In the 1920s she became a regular speaker on behalf of the League of Nations Union, but in June 1936 she was invited to speak at a peace rally in Dorchester, where she shared a platform with Dick Sheppard, George Lansbury, Laurence Housman and Donald Soper. Afterwards Sheppard invited her to join the Peace Pledge Union, and following six months' careful reflection she replied in January 1937 to say she would. Later that year Brittain also joined the Anglican Pacifist Fellowship. Her newly found pacifism came to the fore during World War II, when she began the series of Letters to Peacelovers.
She was a practical pacifist in the sense that she helped the war effort by working as a fire warden and by travelling around the country raising funds for the Peace Pledge Union's food relief campaign. She was vilified for speaking out against saturation bombing of German cities through her 1944 booklet Massacre by Bombing. Her principled pacifist position was vindicated somewhat when, in 1945, the Nazis' Black Book of 2000 people to be immediately arrested in Britain after a German invasion was shown to include her name.
From the 1930s onward, Brittain was a regular contributor to the pacifist magazine Peace News. She eventually became a member of the magazine's editorial board, and during the 1950s and 1960s was "writing articles against apartheid and colonialism and in favour of nuclear disarmament".

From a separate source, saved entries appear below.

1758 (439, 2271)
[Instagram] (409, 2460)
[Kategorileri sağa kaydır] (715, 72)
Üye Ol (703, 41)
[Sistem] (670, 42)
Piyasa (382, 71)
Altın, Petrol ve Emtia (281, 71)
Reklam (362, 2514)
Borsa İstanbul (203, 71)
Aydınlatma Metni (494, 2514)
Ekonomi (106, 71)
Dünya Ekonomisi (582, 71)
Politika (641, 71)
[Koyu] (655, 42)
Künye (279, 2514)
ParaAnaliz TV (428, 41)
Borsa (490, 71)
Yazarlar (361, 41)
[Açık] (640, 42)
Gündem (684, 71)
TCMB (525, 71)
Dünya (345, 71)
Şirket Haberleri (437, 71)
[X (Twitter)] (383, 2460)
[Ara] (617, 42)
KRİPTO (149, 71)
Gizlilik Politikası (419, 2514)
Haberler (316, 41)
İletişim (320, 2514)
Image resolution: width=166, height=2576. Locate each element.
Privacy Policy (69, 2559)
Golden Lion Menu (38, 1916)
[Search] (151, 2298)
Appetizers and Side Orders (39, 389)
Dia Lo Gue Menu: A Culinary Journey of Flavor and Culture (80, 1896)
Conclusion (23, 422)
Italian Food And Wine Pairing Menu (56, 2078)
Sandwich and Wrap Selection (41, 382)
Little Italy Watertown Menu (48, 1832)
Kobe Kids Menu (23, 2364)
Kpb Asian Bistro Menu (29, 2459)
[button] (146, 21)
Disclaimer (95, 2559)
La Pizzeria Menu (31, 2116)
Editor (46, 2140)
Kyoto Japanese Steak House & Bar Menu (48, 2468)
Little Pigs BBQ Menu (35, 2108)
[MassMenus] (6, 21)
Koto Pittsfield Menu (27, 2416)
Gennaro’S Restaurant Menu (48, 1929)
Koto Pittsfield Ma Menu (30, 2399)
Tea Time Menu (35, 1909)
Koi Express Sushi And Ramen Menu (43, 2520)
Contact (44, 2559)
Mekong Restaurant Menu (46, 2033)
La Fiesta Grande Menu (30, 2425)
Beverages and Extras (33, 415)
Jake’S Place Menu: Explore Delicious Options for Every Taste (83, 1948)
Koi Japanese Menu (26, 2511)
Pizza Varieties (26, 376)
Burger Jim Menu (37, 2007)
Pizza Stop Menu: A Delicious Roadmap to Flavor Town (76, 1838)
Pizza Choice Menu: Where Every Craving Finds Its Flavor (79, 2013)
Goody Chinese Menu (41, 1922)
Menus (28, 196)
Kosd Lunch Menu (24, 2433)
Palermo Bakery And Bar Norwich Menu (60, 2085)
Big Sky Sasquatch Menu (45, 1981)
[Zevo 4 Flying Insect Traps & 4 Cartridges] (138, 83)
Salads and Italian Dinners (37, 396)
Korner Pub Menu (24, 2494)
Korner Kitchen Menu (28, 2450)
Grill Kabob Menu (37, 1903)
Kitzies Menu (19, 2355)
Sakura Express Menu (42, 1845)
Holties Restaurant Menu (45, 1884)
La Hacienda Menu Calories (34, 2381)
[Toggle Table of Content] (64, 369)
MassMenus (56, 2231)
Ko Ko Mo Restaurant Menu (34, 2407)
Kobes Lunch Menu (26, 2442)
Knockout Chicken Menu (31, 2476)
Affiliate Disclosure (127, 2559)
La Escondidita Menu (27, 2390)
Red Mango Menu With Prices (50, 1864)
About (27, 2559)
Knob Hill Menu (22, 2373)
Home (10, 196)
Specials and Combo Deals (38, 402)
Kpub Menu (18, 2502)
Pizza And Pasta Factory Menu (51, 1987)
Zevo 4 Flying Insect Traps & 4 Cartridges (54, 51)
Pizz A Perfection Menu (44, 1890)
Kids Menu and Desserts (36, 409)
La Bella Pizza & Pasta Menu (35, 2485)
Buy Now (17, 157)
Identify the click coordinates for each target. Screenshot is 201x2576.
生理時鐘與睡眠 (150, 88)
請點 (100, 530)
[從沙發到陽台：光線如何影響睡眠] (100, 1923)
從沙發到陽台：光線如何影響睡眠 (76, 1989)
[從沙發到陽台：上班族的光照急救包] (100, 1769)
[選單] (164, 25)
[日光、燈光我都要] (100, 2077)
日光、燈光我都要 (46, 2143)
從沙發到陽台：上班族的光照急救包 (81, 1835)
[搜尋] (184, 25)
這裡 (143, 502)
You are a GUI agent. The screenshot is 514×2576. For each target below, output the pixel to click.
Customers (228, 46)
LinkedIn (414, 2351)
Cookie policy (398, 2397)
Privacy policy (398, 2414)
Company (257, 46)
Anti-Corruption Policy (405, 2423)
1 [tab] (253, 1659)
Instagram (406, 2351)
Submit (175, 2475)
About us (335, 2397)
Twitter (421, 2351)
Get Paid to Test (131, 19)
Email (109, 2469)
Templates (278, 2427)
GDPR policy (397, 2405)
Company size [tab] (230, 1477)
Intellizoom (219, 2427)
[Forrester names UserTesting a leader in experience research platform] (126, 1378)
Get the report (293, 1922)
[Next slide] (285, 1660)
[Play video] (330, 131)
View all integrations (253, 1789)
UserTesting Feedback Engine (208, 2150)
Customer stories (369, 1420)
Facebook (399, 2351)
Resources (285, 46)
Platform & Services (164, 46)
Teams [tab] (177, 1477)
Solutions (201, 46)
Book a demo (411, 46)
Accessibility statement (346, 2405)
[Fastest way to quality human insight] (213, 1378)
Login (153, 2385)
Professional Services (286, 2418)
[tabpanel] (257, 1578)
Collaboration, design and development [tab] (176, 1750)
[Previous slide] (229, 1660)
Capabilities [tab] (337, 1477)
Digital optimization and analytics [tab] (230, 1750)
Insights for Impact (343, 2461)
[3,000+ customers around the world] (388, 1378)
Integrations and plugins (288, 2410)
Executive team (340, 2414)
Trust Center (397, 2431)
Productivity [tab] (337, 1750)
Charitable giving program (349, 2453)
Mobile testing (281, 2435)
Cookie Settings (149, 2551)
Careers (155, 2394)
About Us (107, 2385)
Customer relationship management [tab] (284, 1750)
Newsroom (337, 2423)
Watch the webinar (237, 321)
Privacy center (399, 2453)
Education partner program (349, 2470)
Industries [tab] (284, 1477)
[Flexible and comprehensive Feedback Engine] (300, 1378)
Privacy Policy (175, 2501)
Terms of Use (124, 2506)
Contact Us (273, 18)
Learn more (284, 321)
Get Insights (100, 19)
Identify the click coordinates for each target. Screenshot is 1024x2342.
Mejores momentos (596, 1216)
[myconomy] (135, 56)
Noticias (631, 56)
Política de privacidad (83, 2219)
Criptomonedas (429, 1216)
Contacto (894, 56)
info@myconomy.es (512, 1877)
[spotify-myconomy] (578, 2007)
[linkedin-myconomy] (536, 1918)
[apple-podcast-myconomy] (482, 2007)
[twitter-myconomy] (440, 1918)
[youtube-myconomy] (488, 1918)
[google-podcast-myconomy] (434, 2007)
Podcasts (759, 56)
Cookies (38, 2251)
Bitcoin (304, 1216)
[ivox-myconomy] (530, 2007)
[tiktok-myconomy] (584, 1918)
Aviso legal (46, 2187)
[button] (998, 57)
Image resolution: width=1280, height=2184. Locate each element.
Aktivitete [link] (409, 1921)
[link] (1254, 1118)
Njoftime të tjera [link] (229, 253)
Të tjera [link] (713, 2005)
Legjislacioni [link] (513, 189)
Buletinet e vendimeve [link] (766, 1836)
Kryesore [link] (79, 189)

In November 1966, she suffered a fall in a badly lit London street while on the way to a speaking engagement. She fulfilled the engagement, but afterwards found she had suffered a fractured left arm and broken little finger of her right hand. These injuries began a physical decline in which her mind became more confused and withdrawn.
Vera Brittain never fully got over the death of her brother, Edward. When she died in Wimbledon on 29 March 1970, aged 76, her will requested that her ashes be scattered on Edward's grave on the Asiago Plateau in Italy – "...for nearly 50 years much of my heart has been in that Italian village cemetery". Her daughter honoured this request in September 1970.